The silence in the room weighed heavy for a moment. ‘No problem.’ He dropped her hand and stepped back smartly, as if she were contaminated all of a sudden.

Hannah wanted to roll her eyes. Instead, she said lightly as if it were of no account, ‘I’m not going to bite you.’

‘That wasn’t what I was worried about.’ She turned to face him to find his eyes straying to her lips.

‘I wasn’t going to kiss you either,’ she said, unable to help the twitch of her lips.

Now he rolled his eyes and snatched up a carrot and tossed it on the chopping board.

This time it was her turn to raise an eyebrow. ‘Unfortunate choice.’ They both looked at the rather obscenely shaped vegetable and with one quick swipe of devilment, she chopped it clean in it two.

Conor sniggered and quick amusement danced in his eyes as he winced dramatically. ‘Ouch, that’s me told.’ He laughed, shaking his head. ‘What was it you were saying about serial killers?’

It was hard to resist his spontaneous grin.

‘Sorry, couldn’t resist.’

‘That poor carrot, whatever had it done to you.

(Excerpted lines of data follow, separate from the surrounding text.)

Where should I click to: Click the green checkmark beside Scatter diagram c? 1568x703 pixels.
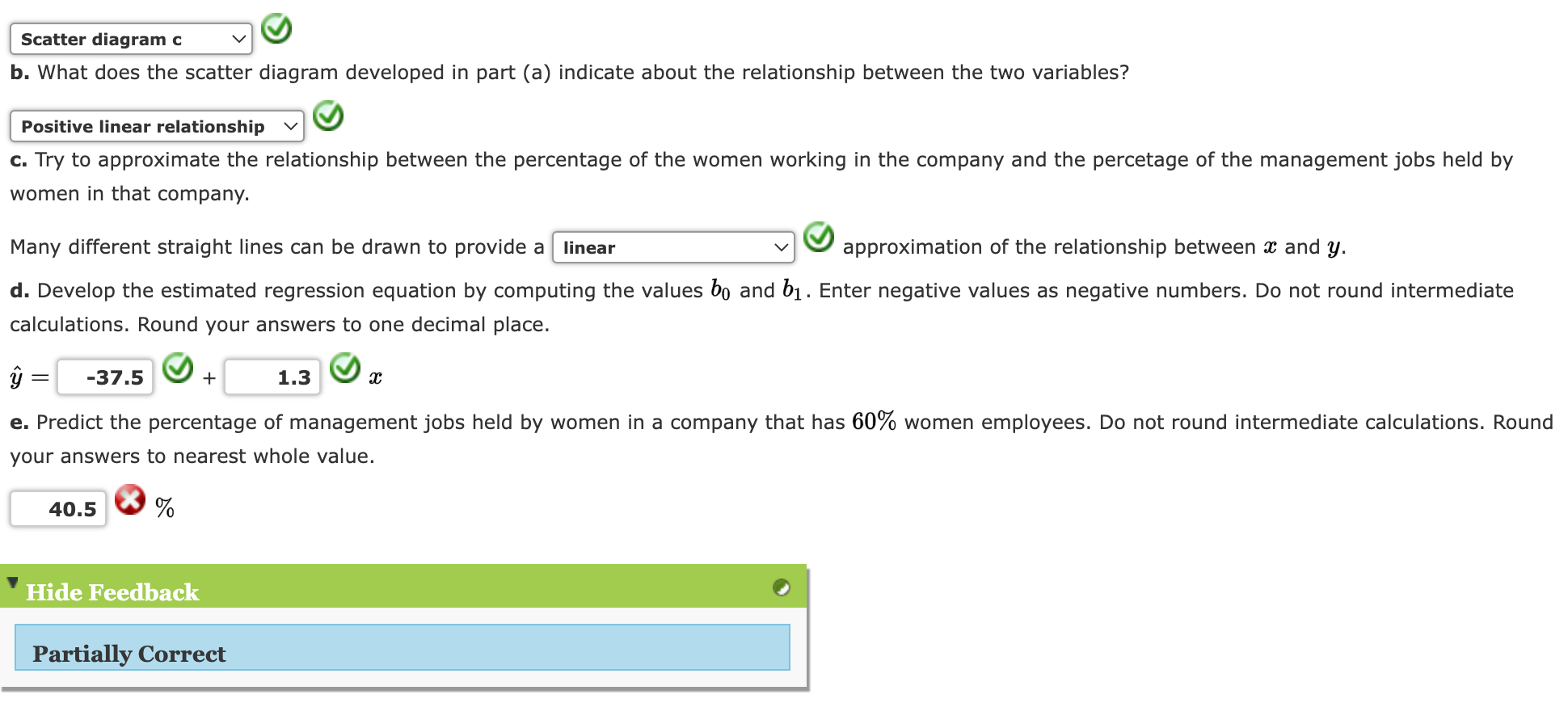pyautogui.click(x=275, y=29)
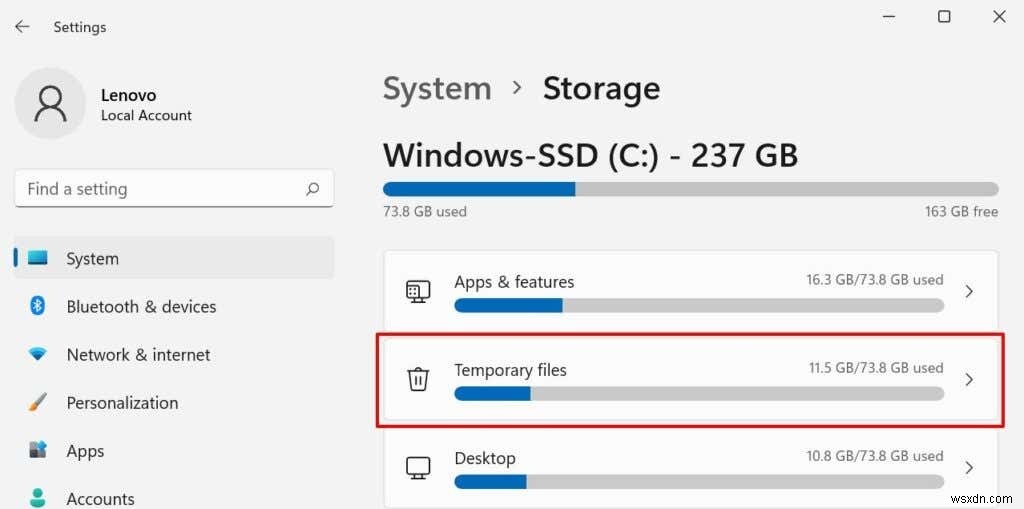Maximize the Settings window
This screenshot has height=509, width=1024.
coord(944,17)
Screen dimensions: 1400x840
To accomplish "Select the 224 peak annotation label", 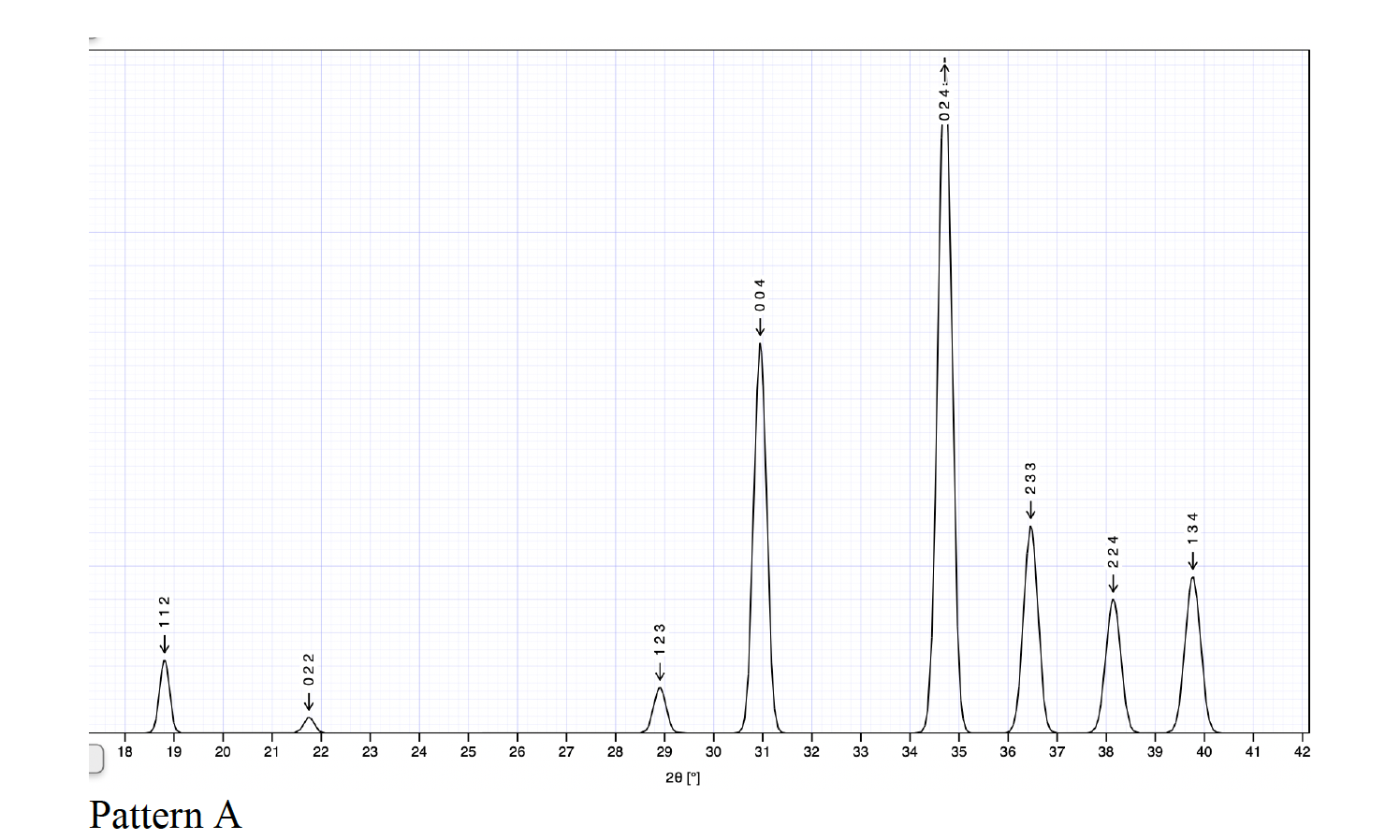I will [x=1113, y=552].
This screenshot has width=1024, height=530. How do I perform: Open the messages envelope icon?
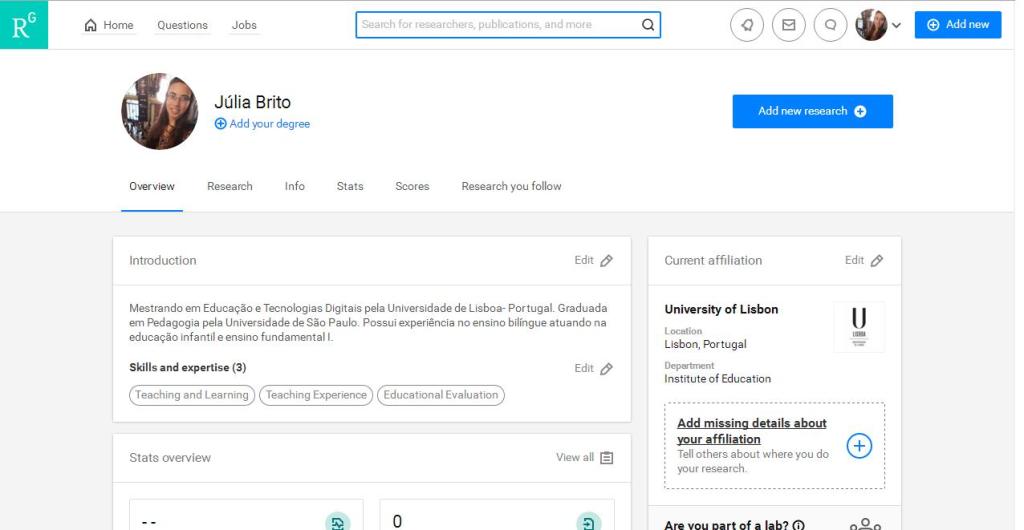coord(788,25)
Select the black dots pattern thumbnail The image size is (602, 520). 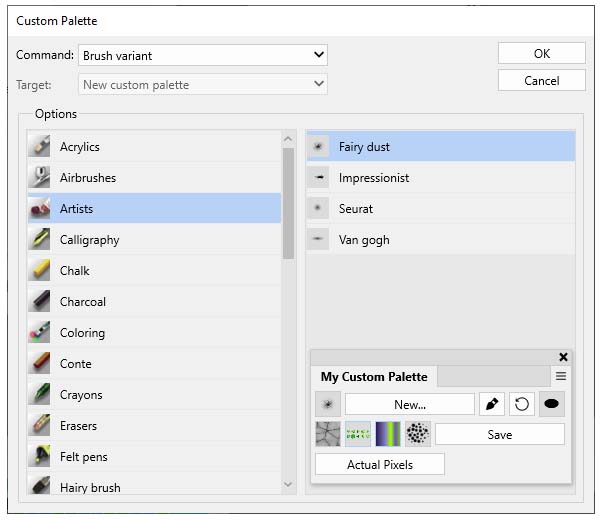coord(418,434)
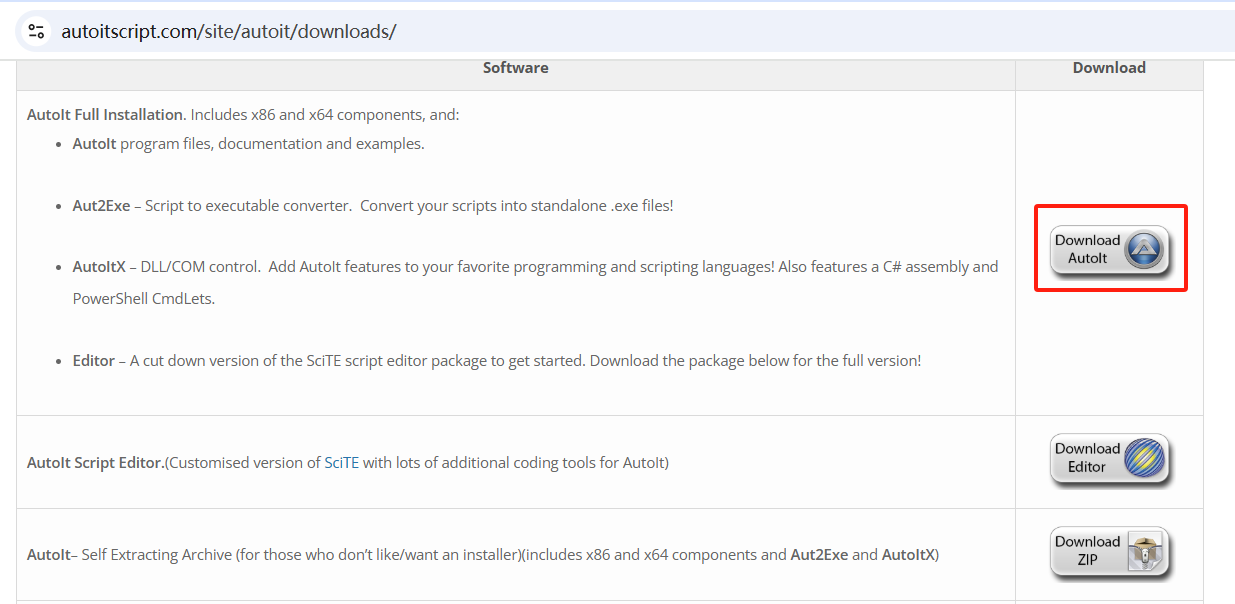Click the "AutoIt Full Installation" heading text

(105, 115)
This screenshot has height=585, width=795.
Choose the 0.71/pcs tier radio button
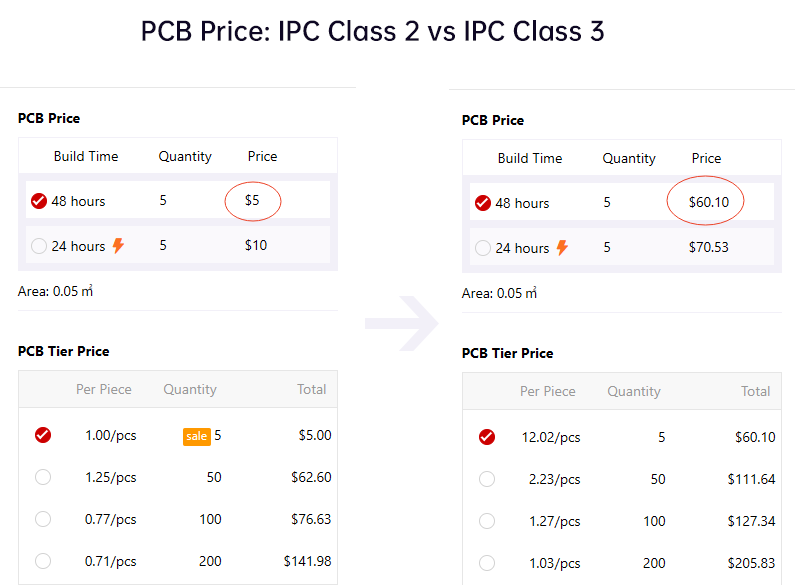click(43, 561)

I’ve unleashed a monster.’

There was altogether too much of that smiley eye contact going on and Hannah could feel herself growing warm. Relaxed, amused Conor made her heart beat that little bit faster and it needed to back right off. He’d made his feelings quite clear. With a force of will she hadn’t known she was capable of, she turned back to the chopping board, steadied her hand, and began slicing the poor savaged carrot into equal slices. Already, using this technique she had more control of the knife and could chop in even pieces.

‘That’s much better,’ said Conor, who had stepped right back and was now leaning onto the corner of the counter as far from her as was possible in the small space.

‘Thank you.’ She kept her head down, not wanting him to see her flushed face and bright eyes. Why did he have such a damn effect on her? Honestly it was worse than being a teenager all over again.

‘Have you got any plans for dinner?’ he asked.

‘No, I was just going to have a quick sandwich.’ She wasn’t about to admit that she couldn’t face cooking and especially not when he was around. It was bad enough that he’d witnessed today’s incompetence; she didn’t need to give him a repeat performance. ‘And then I was planning, if you don’t mind, to put my feet up and read a book this evening or watch some rubbish television.’